How do I unit test a controller method that has the [Authorize] attribute applied?

Question

I've searched stackoverflow and googled four a couple of hours and still not found any solution for my "trivial" problem.

If you write unit test for your filtered [Authorize] ActionResult, how do you solve the problem to fake that user is authenticated?

I have a lot of ActionResult methods that are filtered with [Authorize] and I want to test all of my ActionResult methods regardless if they are filtered with [Authorize] or not.

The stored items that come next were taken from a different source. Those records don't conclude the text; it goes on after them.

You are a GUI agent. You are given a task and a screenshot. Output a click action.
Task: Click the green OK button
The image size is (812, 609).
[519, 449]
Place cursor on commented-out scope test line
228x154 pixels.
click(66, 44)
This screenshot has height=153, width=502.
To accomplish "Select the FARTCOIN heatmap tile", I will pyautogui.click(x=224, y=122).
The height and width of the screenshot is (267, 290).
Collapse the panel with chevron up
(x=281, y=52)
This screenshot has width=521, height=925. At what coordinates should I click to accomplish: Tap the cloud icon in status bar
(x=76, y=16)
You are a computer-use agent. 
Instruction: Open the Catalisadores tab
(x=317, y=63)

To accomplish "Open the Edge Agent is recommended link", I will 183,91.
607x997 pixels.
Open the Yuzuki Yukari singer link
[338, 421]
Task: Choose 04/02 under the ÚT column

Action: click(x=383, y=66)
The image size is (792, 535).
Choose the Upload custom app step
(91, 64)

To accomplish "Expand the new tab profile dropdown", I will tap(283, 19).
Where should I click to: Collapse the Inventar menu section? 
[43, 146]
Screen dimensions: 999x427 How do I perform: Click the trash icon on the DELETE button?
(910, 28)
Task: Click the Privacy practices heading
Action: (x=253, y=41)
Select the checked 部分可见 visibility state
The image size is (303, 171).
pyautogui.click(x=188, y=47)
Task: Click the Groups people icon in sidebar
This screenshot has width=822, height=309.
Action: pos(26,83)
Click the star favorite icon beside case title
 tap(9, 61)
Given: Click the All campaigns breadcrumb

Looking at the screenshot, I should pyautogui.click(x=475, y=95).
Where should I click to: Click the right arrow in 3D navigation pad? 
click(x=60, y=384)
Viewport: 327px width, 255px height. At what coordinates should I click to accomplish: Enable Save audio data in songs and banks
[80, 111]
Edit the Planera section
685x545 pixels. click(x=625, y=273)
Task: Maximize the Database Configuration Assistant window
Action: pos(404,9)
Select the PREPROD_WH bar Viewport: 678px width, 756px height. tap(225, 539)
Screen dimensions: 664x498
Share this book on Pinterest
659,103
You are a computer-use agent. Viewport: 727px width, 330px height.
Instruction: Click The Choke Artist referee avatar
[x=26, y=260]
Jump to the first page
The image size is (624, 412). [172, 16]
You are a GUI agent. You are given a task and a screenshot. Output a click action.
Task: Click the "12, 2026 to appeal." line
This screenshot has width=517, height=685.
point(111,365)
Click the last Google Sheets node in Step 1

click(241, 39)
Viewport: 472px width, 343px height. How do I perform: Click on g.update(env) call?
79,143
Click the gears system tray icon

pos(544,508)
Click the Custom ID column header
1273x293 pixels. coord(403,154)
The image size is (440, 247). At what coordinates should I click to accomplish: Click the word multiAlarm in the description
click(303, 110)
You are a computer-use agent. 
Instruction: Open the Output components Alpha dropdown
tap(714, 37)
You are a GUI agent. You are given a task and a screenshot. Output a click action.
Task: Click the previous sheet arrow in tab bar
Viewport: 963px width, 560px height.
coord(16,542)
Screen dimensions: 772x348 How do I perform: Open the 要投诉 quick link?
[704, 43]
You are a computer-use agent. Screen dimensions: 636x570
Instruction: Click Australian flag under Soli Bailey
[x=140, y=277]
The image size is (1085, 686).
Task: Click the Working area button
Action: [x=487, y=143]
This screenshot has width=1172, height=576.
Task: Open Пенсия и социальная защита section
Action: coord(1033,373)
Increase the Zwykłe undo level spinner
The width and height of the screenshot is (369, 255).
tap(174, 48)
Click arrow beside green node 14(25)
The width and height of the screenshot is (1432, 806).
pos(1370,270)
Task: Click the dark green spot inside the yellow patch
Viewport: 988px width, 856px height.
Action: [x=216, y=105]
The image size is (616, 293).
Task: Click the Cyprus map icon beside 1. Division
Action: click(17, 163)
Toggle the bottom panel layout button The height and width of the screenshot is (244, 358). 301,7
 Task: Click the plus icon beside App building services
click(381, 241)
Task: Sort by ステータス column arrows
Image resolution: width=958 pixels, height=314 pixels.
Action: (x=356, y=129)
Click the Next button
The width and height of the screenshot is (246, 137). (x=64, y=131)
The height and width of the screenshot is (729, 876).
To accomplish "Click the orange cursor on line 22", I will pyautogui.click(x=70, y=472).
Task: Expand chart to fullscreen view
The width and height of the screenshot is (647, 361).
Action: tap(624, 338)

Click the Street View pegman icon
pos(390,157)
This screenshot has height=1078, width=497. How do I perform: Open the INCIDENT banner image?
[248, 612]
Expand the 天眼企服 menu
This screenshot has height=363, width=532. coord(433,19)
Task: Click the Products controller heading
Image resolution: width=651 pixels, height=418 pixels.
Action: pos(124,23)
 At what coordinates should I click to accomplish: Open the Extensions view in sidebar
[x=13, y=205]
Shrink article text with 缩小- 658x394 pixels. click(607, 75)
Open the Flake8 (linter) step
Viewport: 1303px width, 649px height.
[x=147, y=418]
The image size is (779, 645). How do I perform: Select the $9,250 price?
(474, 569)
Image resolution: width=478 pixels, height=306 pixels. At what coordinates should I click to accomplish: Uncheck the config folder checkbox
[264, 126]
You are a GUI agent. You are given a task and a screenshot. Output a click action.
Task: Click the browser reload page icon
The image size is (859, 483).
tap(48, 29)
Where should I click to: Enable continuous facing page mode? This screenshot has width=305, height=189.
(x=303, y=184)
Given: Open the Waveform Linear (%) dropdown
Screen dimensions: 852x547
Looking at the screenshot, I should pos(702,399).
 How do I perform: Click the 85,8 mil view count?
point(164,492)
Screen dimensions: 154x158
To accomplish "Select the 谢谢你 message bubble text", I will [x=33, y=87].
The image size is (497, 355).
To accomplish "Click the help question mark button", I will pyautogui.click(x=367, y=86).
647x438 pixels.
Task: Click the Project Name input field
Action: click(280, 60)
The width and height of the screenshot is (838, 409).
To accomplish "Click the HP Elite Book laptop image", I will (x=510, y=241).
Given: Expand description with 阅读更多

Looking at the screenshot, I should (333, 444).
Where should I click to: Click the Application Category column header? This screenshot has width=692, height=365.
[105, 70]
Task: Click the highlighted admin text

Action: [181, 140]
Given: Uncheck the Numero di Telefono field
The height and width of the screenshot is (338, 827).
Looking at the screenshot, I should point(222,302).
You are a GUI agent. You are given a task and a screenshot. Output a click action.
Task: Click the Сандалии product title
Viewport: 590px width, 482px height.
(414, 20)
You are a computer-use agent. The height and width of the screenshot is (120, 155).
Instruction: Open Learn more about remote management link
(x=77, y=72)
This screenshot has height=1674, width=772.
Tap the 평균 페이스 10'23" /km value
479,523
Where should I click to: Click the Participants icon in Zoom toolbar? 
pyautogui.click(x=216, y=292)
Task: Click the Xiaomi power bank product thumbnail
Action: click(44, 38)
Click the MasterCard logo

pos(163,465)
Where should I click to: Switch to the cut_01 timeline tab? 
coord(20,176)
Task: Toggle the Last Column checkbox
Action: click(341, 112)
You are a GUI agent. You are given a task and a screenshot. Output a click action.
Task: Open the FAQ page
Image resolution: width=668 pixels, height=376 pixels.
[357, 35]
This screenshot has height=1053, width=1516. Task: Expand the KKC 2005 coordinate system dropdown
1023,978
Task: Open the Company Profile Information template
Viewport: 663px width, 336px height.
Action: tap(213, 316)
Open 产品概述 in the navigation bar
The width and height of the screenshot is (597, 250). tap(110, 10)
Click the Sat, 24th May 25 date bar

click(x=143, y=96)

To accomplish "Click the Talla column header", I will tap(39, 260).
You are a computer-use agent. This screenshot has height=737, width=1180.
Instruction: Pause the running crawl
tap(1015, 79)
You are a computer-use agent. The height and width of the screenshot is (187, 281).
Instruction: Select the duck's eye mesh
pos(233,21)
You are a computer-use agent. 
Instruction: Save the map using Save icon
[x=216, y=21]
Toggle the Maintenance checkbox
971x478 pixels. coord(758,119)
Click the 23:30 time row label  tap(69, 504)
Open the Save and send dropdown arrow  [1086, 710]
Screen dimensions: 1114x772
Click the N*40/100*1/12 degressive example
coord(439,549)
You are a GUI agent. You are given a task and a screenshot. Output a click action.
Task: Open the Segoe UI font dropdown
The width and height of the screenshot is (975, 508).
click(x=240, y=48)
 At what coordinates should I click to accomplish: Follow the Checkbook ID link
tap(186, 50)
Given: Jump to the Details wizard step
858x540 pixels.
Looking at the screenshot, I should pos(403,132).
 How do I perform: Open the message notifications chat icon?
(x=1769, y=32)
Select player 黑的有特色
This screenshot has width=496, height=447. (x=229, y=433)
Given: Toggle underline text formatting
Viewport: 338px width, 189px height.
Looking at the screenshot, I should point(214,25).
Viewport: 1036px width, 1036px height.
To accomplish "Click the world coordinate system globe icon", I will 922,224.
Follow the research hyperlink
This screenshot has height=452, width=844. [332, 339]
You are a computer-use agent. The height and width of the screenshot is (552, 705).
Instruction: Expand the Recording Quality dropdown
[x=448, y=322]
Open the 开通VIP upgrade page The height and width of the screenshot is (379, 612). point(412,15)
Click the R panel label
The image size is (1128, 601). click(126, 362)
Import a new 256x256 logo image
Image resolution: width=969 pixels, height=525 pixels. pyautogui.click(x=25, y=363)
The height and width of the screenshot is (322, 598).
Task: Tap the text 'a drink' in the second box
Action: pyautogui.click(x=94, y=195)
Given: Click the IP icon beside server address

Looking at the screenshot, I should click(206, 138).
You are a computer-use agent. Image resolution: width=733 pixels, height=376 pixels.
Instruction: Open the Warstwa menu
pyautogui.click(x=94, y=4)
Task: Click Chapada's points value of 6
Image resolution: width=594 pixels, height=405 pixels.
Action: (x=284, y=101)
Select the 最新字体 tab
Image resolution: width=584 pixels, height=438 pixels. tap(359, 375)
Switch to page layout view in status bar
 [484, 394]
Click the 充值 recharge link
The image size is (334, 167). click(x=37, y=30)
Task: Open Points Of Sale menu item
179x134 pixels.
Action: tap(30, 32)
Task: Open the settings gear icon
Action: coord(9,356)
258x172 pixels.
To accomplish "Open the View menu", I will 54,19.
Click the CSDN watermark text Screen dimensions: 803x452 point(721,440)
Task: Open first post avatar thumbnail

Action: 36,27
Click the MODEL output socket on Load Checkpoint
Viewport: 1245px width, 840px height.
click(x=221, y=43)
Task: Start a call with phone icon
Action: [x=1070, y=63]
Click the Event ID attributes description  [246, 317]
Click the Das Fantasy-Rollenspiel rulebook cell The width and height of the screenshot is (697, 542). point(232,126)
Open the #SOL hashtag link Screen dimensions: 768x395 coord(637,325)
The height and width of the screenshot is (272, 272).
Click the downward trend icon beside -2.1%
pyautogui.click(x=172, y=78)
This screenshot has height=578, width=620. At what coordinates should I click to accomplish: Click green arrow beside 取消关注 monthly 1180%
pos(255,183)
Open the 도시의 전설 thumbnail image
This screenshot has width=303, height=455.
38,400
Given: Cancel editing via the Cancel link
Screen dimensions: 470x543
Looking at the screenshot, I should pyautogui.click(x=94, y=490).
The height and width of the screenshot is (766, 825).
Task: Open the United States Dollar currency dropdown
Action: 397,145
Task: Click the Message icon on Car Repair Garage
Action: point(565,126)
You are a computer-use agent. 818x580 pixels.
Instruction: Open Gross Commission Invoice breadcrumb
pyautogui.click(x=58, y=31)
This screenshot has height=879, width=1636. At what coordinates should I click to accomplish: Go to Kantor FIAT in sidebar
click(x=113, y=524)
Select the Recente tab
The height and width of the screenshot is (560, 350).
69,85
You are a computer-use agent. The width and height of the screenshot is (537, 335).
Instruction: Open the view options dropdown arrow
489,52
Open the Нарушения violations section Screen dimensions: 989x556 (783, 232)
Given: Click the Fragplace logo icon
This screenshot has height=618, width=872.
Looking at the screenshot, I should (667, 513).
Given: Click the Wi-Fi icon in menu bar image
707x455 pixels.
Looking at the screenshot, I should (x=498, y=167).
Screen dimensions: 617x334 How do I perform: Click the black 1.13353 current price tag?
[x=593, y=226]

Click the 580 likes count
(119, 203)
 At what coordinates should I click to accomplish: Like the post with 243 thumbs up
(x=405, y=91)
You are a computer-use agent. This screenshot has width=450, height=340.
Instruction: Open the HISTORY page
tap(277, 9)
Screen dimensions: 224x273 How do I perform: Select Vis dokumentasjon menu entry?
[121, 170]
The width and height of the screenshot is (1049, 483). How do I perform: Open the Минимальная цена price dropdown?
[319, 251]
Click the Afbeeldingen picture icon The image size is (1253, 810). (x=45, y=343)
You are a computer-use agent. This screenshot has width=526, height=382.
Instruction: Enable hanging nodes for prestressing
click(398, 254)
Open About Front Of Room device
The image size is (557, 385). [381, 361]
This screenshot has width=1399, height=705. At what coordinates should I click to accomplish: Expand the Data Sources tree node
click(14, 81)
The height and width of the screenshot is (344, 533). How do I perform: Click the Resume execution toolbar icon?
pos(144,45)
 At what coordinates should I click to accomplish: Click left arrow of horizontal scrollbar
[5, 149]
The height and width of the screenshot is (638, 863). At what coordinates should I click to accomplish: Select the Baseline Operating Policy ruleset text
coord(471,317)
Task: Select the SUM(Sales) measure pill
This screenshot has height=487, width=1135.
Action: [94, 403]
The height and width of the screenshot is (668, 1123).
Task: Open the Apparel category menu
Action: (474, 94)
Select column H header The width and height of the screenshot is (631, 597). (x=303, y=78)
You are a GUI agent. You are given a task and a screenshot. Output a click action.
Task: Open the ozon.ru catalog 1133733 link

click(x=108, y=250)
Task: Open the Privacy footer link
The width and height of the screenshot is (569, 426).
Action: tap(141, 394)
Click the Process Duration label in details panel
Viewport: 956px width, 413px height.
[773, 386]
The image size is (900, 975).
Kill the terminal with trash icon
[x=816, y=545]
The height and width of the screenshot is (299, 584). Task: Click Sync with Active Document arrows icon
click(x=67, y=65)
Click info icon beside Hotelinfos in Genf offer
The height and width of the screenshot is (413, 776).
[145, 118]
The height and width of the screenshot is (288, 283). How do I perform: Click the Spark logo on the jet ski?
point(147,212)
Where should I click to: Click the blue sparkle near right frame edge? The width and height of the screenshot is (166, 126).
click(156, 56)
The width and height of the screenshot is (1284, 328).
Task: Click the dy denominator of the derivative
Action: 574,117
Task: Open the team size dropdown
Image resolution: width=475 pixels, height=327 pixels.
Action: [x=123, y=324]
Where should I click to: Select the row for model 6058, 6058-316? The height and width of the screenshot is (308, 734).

A simple example of what i mean:

[TestMethod] public void Create_Get_ReturnsView() {  // Arrange  var controller = new UserController();  // Act  var result = controller.Create();  // Assert  Assert.IsNotNull(result as ViewResult); }  [Authorize] public ActionResult Create() {  return View("Create"); } 

As of now the tests don't even hit the ActionResult method because of the [Authorize] filter, exception thrown is: System.NullReferenceException: Object reference not set to an instance of an object.

Answer 1

You need to mock a context for your controller. Try using Moq

Your arrange would then look like:

var controller = new UserController(); var mock = new Mock<ControllerContext>(); mock.SetupGet(x => x.HttpContext.User.Identity.Name).Returns("SOMEUSER"); mock.SetupGet(x => x.HttpContext.Request.IsAuthenticated).Returns(true); controller.ControllerContext = mock.Object; 

You should be able to then do your Act & Assert.

If you haven't already, I would highly recommend looking through NerdDinner as an example MVC site.